Changes to Medicare Advantage 2024

This is about to change, however, as the new rules proposed by CMS are designed to make sure that Medicare Advantage customers have the same access to necessary tests, scans, prescriptions, and procedures that their counterparts in Original Medicare to. The American Medical Association says that the new rules have, “taken important steps towards rightsizing the prior authorization process.” UnitedHealthcare, which is just one of the insurers with Medicare Advantage plans, says it plans to reduce their number of denials of care by nearly three million a year.

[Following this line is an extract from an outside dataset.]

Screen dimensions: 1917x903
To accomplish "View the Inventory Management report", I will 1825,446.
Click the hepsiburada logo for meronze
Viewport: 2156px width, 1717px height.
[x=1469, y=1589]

CMS’ new rule requires that prior authorization policies may only be used to confirm the presence of a diagnosis.  This ensures that the treatment is medically necessary. CMS is also requiring that all Medicare Advantage plans develop committees to ensure that denials and approvals are working effectively to get beneficiaries the care they need within the new guidelines. Finally, the new rules require that a prior authorization approval is effective for the entire course of treatment as long as medically reasonable and necessary to avoid disruptions in care.

All together, beneficiaries and insurers alike hope that these new regulations will help ensure that Medicare Advantage plans provide equitable access to care moving forward.